Research has shown that the timber in the Vasa’s hull has weakened due to chemical degradation in the wood. Interdisciplinary research also shows that there is a clear link between the wood’s chemical status and its mechanical properties.
The museum carpenters have long noted that the ship’s timbers are deforming, and regular position measurements show that deformation of the hull is continuing. The ship is also leaning slightly towards the port side. This inclination is increasing over time, making straightening of the ship imperative.
The Vasa therefore needs a new support that can decelerate movements and deformations, thereby ensuring long-term preservation of the ship. The Vasa is currently braced the same way as a sailboat would be, on keel blocks with supports along its sides. The current cradle dates back to the 1960s. It was reinforced in the 1990s, but not sufficiently. Current research on the specific properties of the ship will be used as the foundation of work to build a new support.
The research project “Support Vasa” was conducted 2012–2016 in partnership with and under the leadership of the Department of Applied Mechanics at Uppsala University. In 2018, the project entered a new phase, focusing on project planning and design of an improved support system.
A new support will ensure long-term preservation of the Vasa. It must ensure that the hull retains its existing shape and distributes loads in a manner that is gentle on the ship. Hull movements and the risk of cracking must be minimised. In the future, the ship will be supported both externally and internally. The Vasa will be given an internal skeleton that will slow down movements of the hull.

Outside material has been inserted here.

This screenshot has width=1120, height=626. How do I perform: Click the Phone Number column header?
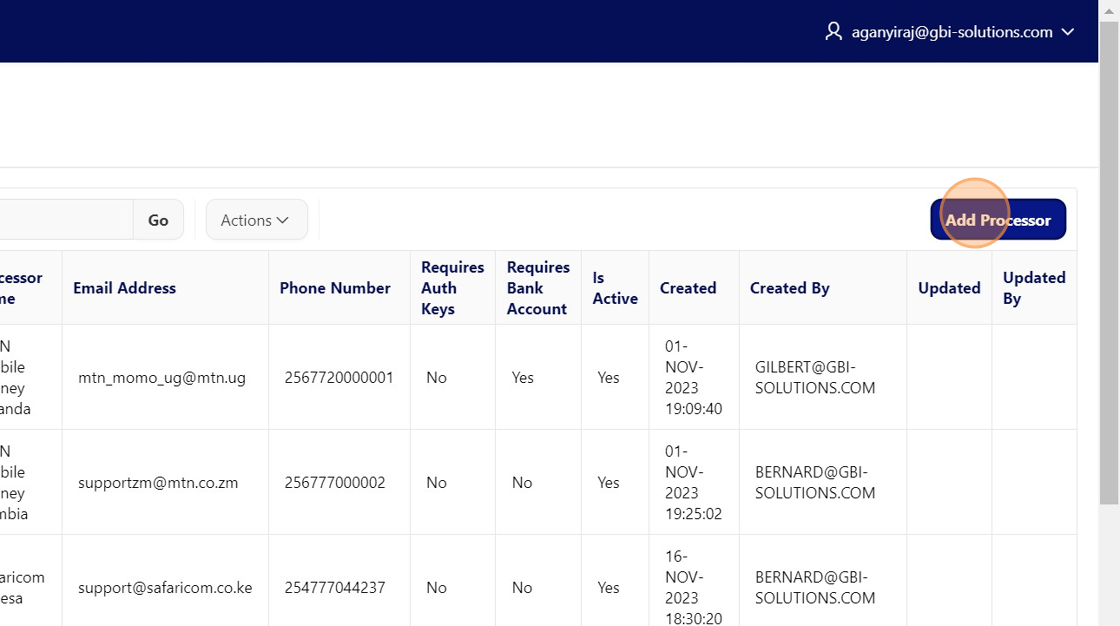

One of the challenges of the new support is that it must not obscure the ship more than necessary, nor hinder accessibility around the ship or encroach on the exhibition area.
A critical part of the project is straightening the ship so that the masts are as straight as possible. This will be a difficult and delicate operation. The straightening work will probably be carried out once the entire support, both internal and external, is fully built since this will be the gentlest approach for the ship.